Would it be possible to write out each entry below exactly, without the pictures?

LISTED ENTRIES below:

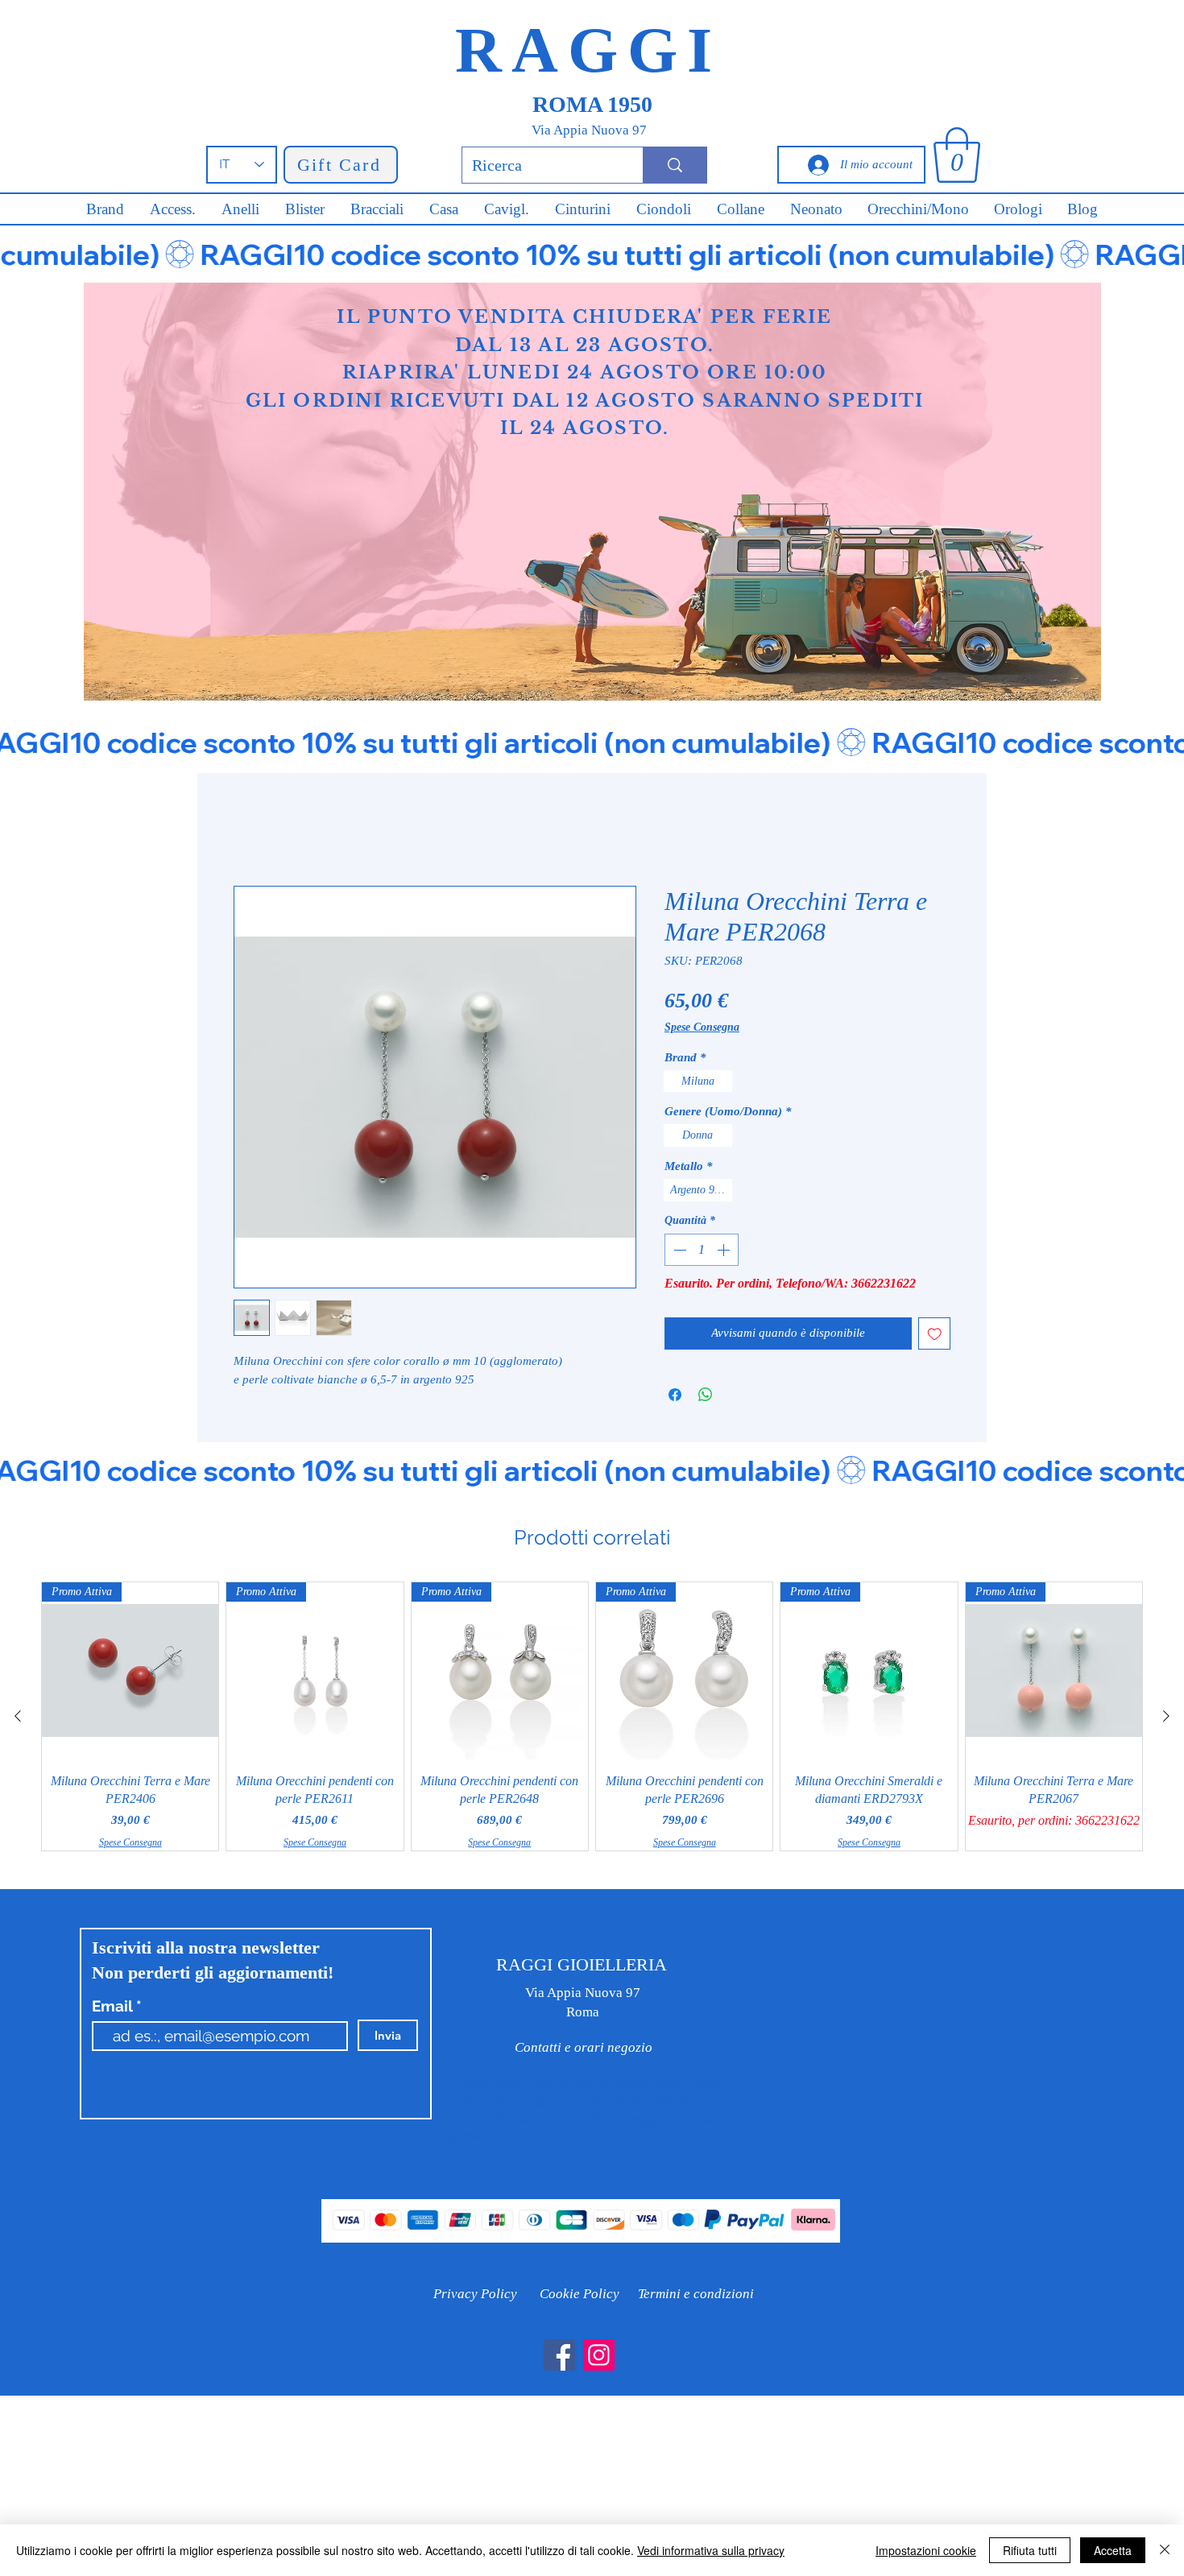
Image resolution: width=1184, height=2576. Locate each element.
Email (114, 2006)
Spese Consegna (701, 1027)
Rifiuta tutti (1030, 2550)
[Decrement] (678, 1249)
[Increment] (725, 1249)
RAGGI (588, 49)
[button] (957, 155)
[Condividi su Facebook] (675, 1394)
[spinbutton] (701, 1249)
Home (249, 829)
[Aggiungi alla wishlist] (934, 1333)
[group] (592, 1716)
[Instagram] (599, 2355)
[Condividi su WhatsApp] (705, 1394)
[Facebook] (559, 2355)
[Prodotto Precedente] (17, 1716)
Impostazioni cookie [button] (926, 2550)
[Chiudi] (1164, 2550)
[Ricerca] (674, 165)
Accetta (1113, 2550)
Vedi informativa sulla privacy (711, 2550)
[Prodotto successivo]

End of LISTED ENTRIES.

▶ **RESPONSE**
Image resolution: width=1184, height=2576. Locate each element.
Email (114, 2006)
Spese Consegna (701, 1027)
Rifiuta tutti (1030, 2550)
[Decrement] (678, 1249)
[Increment] (725, 1249)
RAGGI (588, 49)
[button] (957, 155)
[Condividi su Facebook] (675, 1394)
[spinbutton] (701, 1249)
Home (249, 829)
[Aggiungi alla wishlist] (934, 1333)
[group] (592, 1716)
[Instagram] (599, 2355)
[Condividi su WhatsApp] (705, 1394)
[Facebook] (559, 2355)
[Prodotto Precedente] (17, 1716)
Impostazioni cookie [button] (926, 2550)
[Chiudi] (1164, 2550)
[Ricerca] (674, 165)
Accetta (1113, 2550)
Vedi informativa sulla privacy (711, 2550)
[Prodotto successivo]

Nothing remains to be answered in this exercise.